Rosita (38), salah seorang konsumen Pertamax, mengaku terkejut dengan penyesuaian harga tersebut. Menurutnya, kenaikan BBM di tengah mahalnya harga kebutuhan pokok semakin memperberat beban ekonomi masyarakat.
"Jujur saya kaget. Sebagai pekerja biasa dengan penghasilan pas-pasan, dampaknya langsung terasa. Pengeluaran untuk bensin jadi lebih besar, sehingga mau tidak mau harus memotong biaya kebutuhan dapur," ujar Rosita.
Kondisi serupa dirasakan Tajudin (35), pengemudi ojek di Malingping. Meski lebih sering menggunakan Pertalite, dia sesekali mengisi Pertamax untuk menjaga performa mesin kendaraannya.

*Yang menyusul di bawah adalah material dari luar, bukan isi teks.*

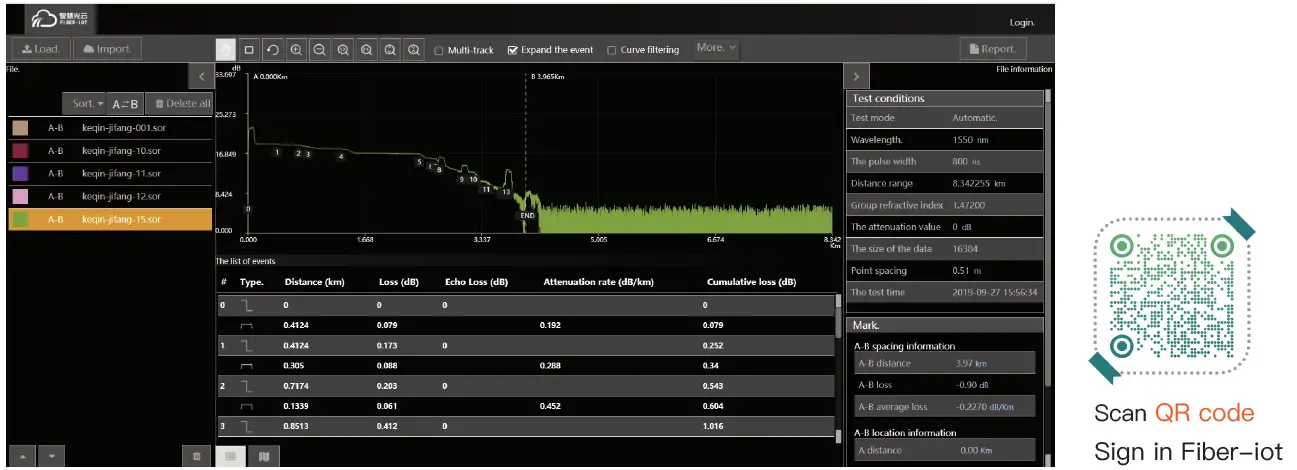Click the zoom out magnifier icon

pos(319,49)
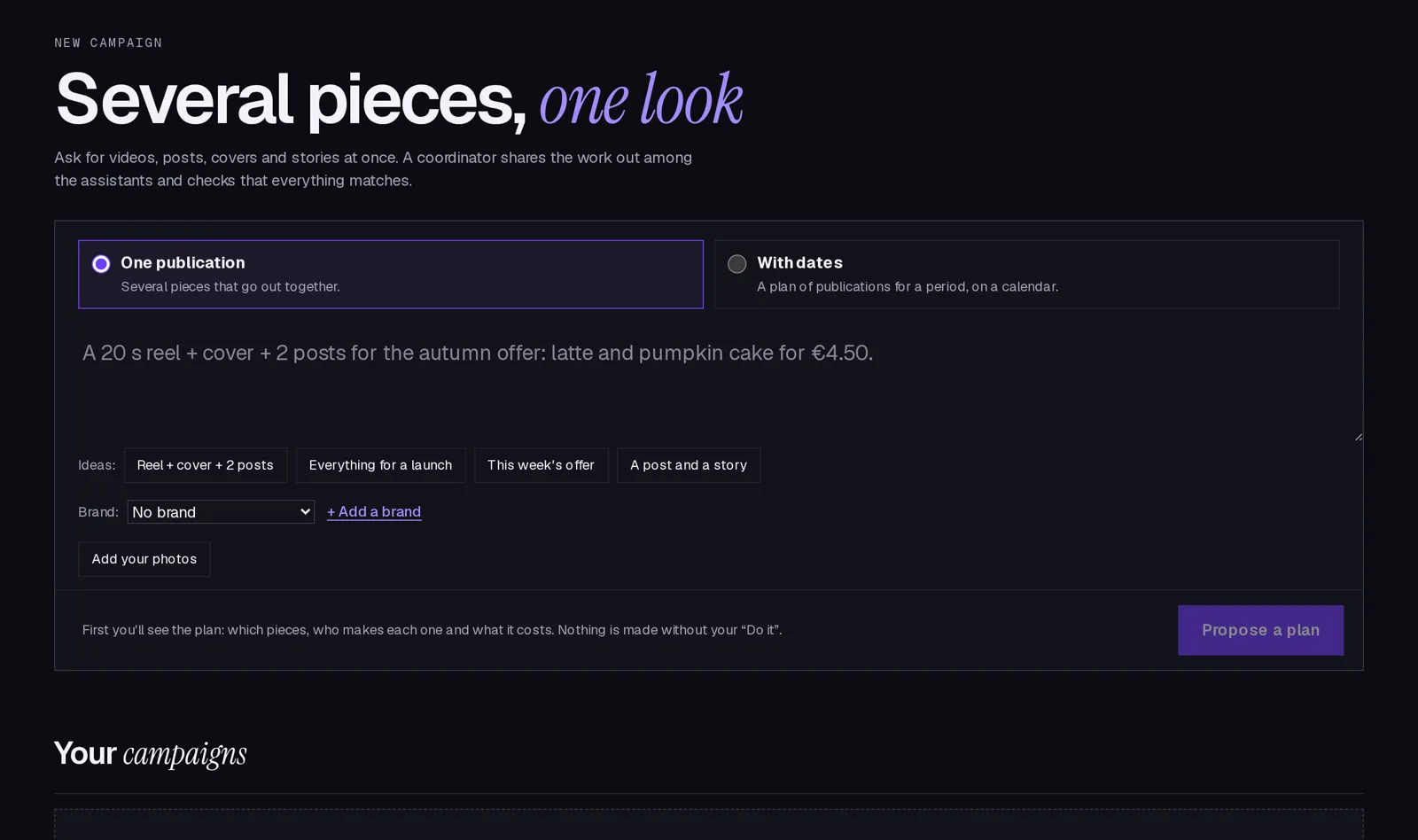The image size is (1418, 840).
Task: Choose the This week's offer idea chip
Action: 541,465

"Kenaikan harga ini jelas menjadi beban tambahan buat kami di lapangan. Pendapatan tidak menentu, sementara biaya operasional terus naik. Kalau sering pakai Pertamax, kami bisa tekor," katanya.
Sebelum harga BBM naik, Tajudin mengaku menghabiskan sekitar Rp30 ribu hingga Rp40 ribu per hari untuk membeli bensin. Kini, biaya tersebut meningkat menjadi Rp50 ribu hingga Rp60 ribu per hari.

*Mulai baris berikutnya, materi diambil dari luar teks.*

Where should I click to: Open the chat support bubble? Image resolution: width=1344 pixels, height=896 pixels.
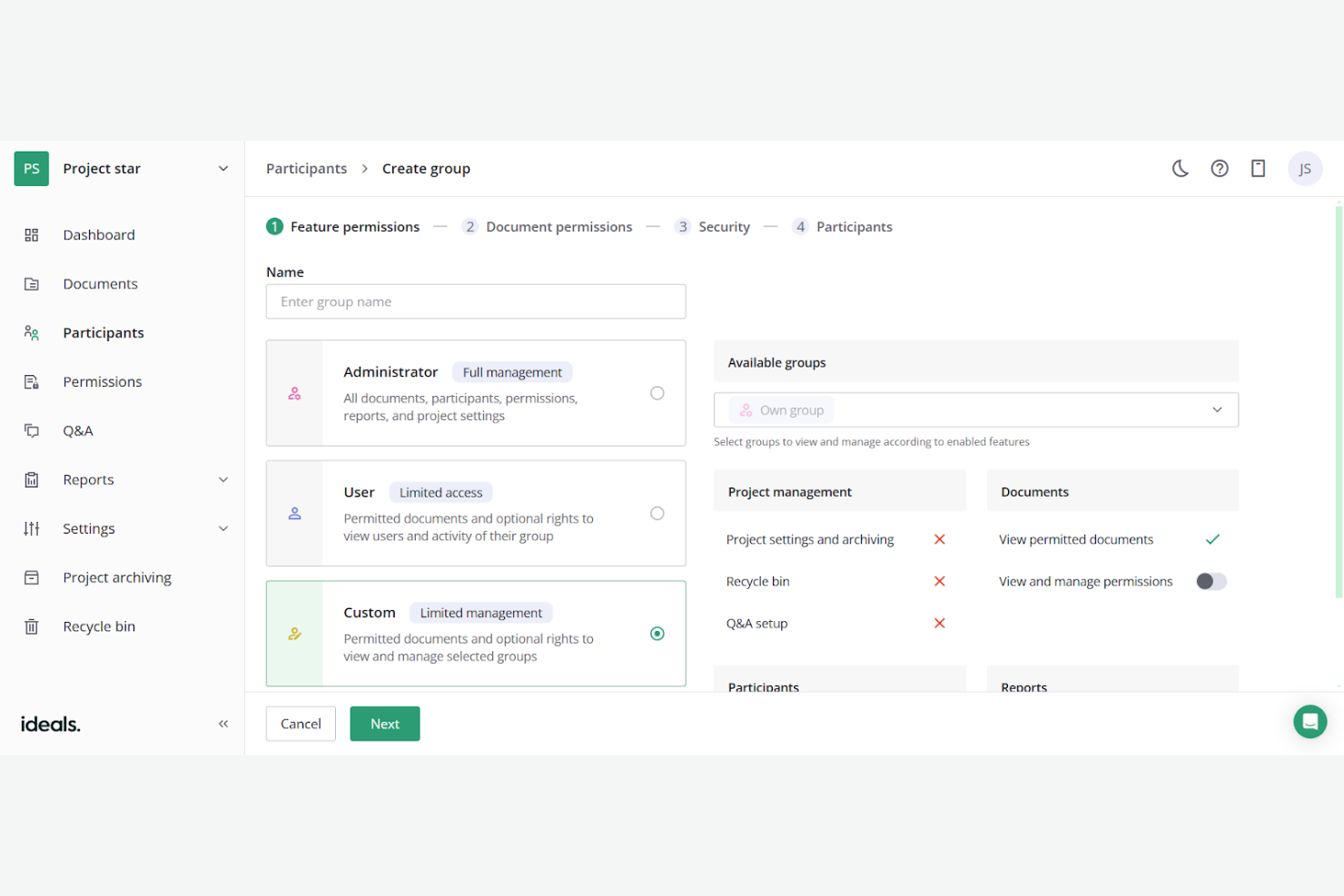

"Kalau biaya bensin terus naik sementara penghasilan tetap, uang untuk kebutuhan sehari-hari pasti semakin menipis," ucapnya
Sebelumnya, Pertamina Patra Niaga resmi menaikkan harga BBM nonsubsidi pada Selasa (9/6/2026). Harga Pertamax (RON 92) naik dari Rp12.300 menjadi Rp16.250 per liter. Sementara Pertamax Green 95 turut mengalami kenaikan dari Rp12.900 menjadi Rp17.000 per liter.
Kenaikan harga BBM nonsubsidi tersebut memicu keluhan masyarakat yang bergantung pada kendaraan bermotor untuk bekerja. Mereka berharap pemerintah dapat menjaga stabilitas harga kebutuhan pokok agar beban ekonomi masyarakat tidak semakin berat.